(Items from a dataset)
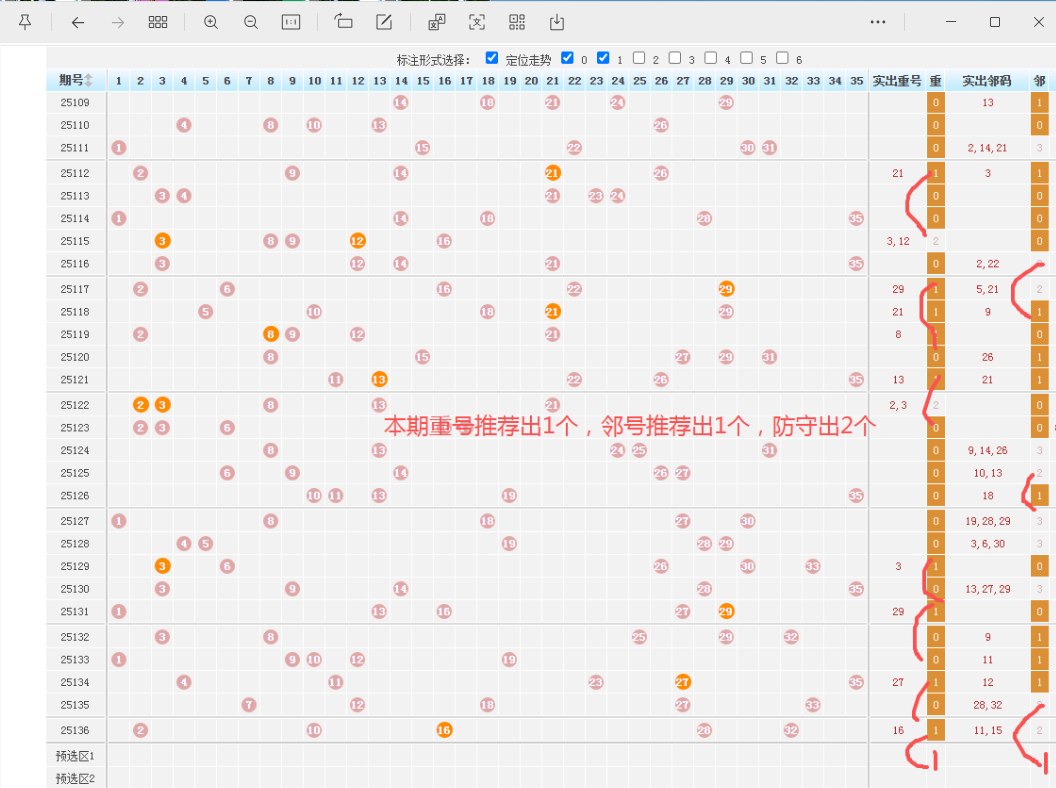This screenshot has width=1056, height=788.
Task: Save the image with download icon
Action: 557,22
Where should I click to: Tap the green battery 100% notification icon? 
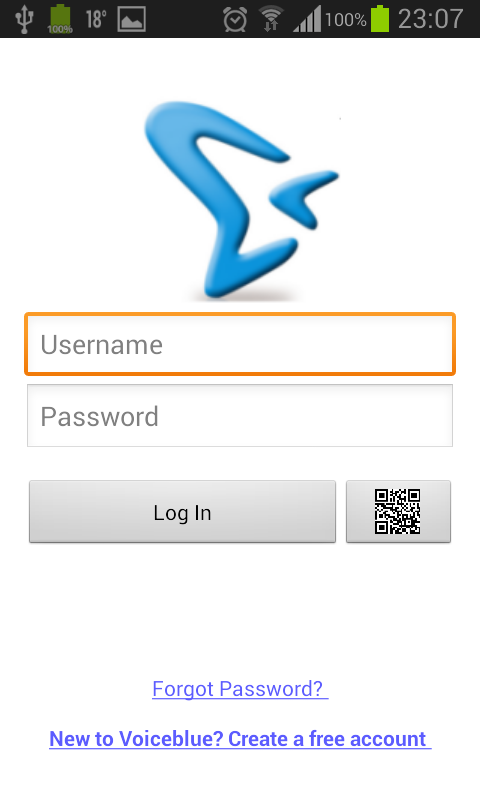(x=60, y=19)
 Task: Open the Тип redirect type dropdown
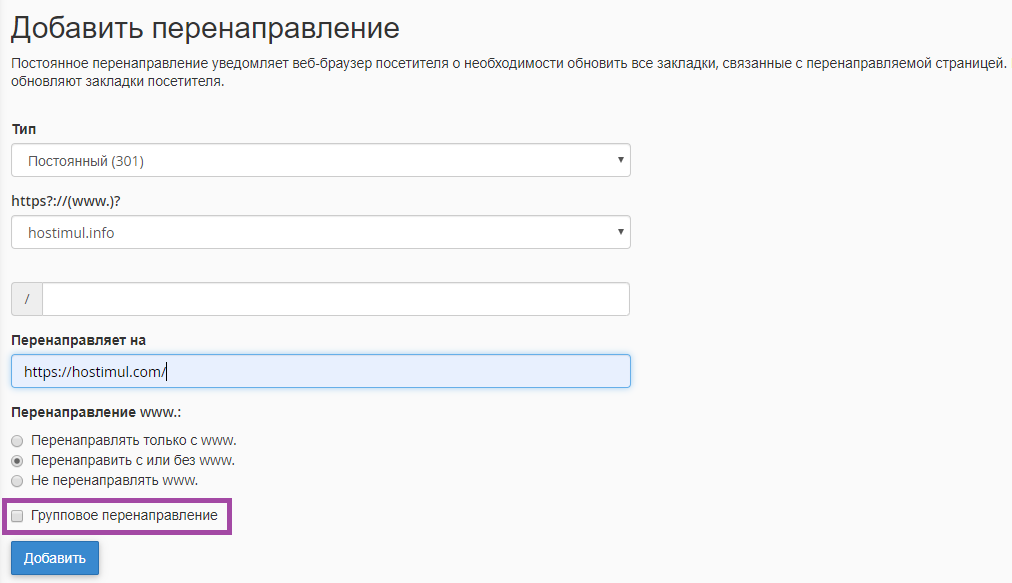[320, 160]
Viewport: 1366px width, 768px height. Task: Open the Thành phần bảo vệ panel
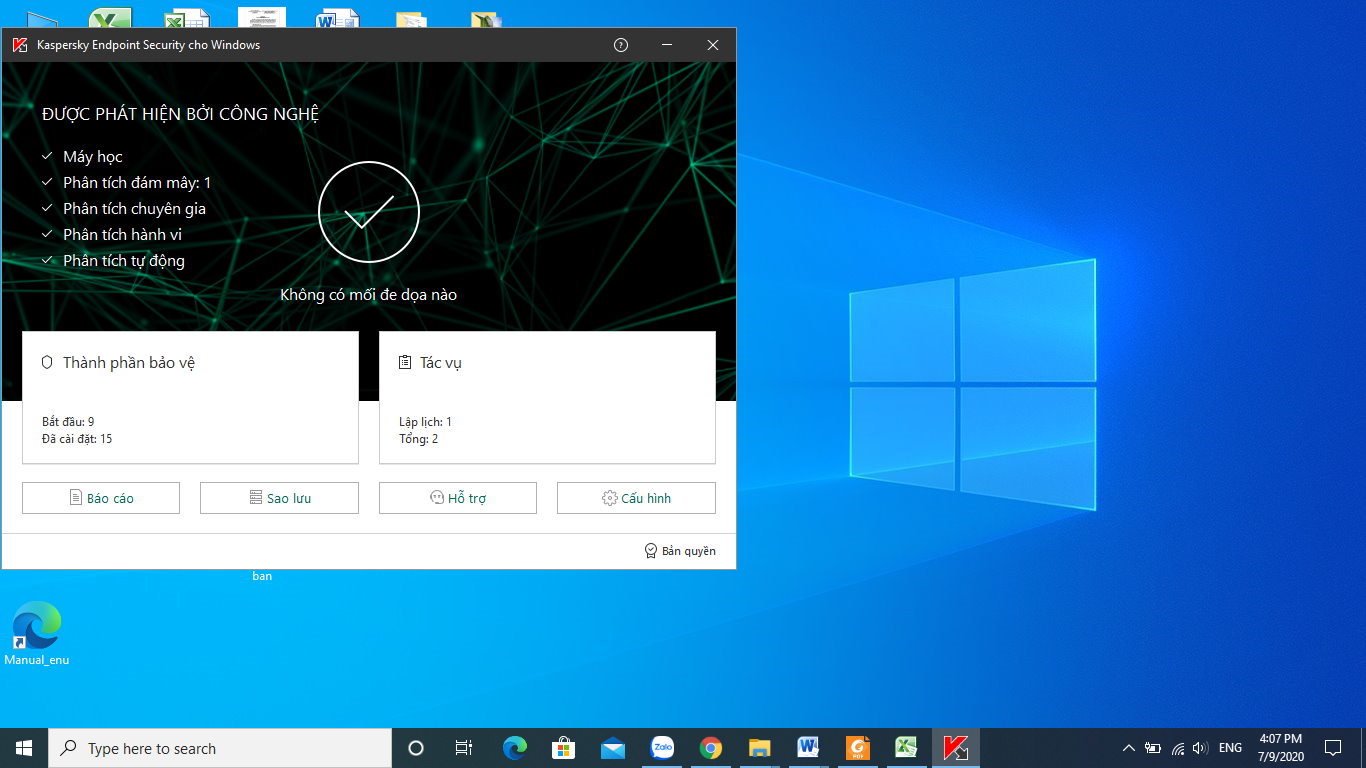point(190,398)
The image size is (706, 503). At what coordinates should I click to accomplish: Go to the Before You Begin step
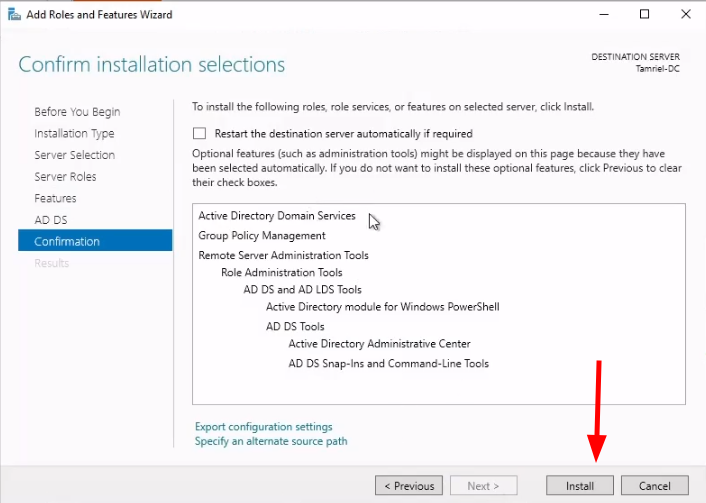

**Exercise goal**
Each line from the one containing "Where should I" through the last line of the data should be written out exactly. Skip the pictures, and add no other lines.

**Reply**
Where should I click to: Tap the green battery 100% notification icon? 
(x=60, y=19)
 Task: Open the Тип redirect type dropdown
[320, 160]
Viewport: 1366px width, 768px height. Task: Open the Thành phần bảo vệ panel
point(190,398)
The image size is (706, 503). At what coordinates should I click to accomplish: Go to the Before You Begin step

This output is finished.